The operation for collecting leafy materials was carried out using previous approaches [14,43]. Two cultivation sites, cultivation site I (CS1) and cultivation site II, were used to segregate plant samples (CS2). CS1 was carried out at the Suranaree University of Technology Organic Farm (14°87′1593″ N, 102°02′5890″ E), and CS2 at the temporary garden near the Goat and Sheep Research Center (14°88′532″ N, 102°00′4633″ E), both in Nakhon Ratchasima (northeastern Thailand, at an elevation of 243 m above sea level). CS1 and CS2 samples were gathered from fresh sources for five months in a row (August–December). Following the separation of the flowers and fruits (if any), the leaves were rinsed, blanched with steam at 90 °C for 1 min, and stored at 20 °C until further examination.

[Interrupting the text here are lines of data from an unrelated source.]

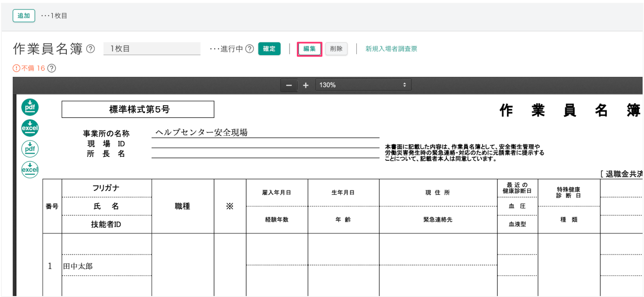Zoom in with the plus button
The image size is (644, 297).
coord(306,85)
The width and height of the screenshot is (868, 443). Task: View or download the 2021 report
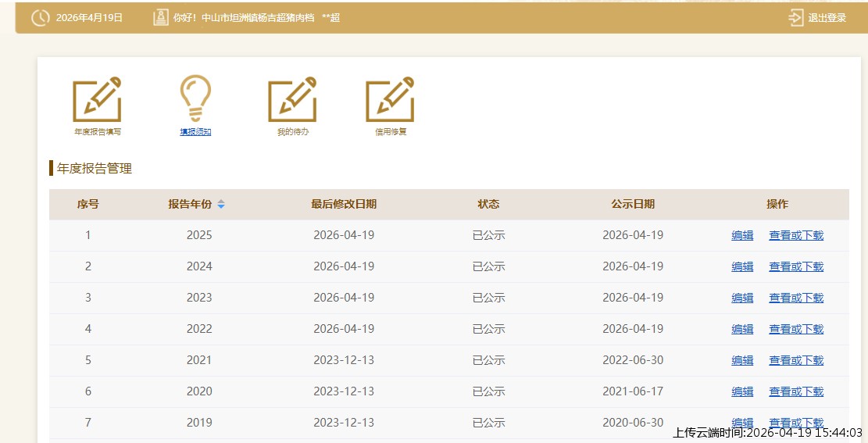click(x=796, y=360)
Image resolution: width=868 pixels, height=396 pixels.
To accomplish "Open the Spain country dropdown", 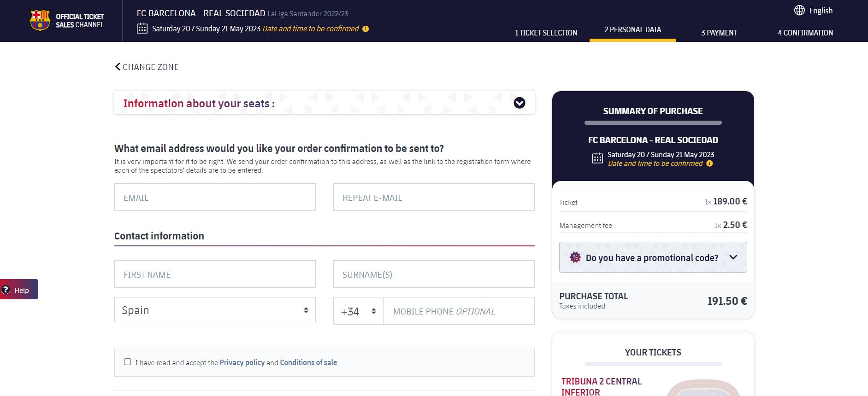I will [x=215, y=310].
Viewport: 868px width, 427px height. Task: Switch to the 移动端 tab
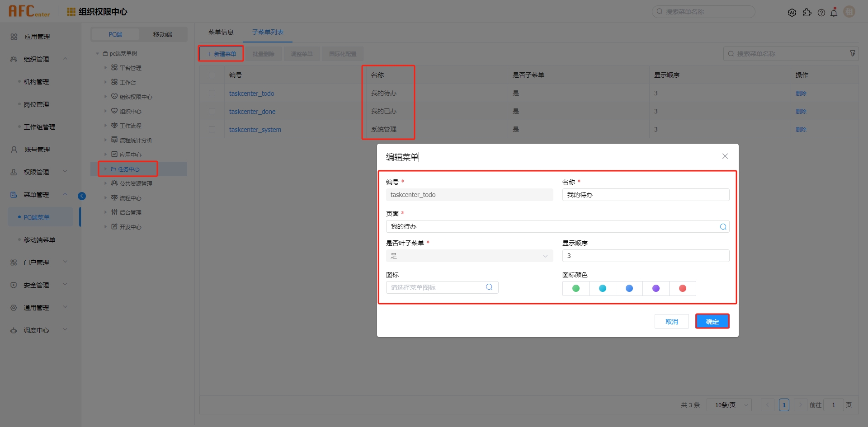tap(162, 34)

The samples CS1 and CS2 were freeze-dried using a lyophilizer (GAMMA 2–16 LSC, CHRiST, Osterode am Harz, Germany). The plant samples underwent a 24-h process of being frozen at −80 °C and vacuum-dried at −15 °C in the condenser. The lyophilized leaves were homogenized and powdered in a Retsch mill with a mesh size of 1 mm (Retsch SM 100 mill, Haan, Germany). Powdered leaves were stored in plastic bags in a vacuum desiccator at 25 °C and 34% humidity until usage.

Vitamin C (ascorbic acid), essential oil (eugenol), tannin (gallic acid), cinnamic acids (caffeic acid, syringic acid, p-coumaric acid, sinapic acid, and ferulic acid), and flavonoids (catechin, rutin, myricetin, quercetin, apigenin, and kaempferol) evaluated individually in methanol and hexane were extracted utilizing a Soxhlet extraction system, as described previously [14,17]. Briefly, plant extracts were prepared by extracting 5 g of dried leaf powder with 20 mL of methanol for 3–4 h using the Soxhlet apparatus. All plant extracts were combined after these Soxhlet procedures were completed three times. The plant extract was then evaporated with a Rotavapor (Buchi R300, Flawil, Switzerland). The plant extract was decanted into a volumetric flask after being filtered with a 0.45 µm polyvinylidene difluoride (PVDF) syringe filter (Merck, Germany). In order to prepare the recovered plant extract for further liquid chromatography analysis, the volume was raised to 10 mL using the proper solvents and stored at 20 °C. The hexane extract of the plant was extracted using the same methods as the methanol extract.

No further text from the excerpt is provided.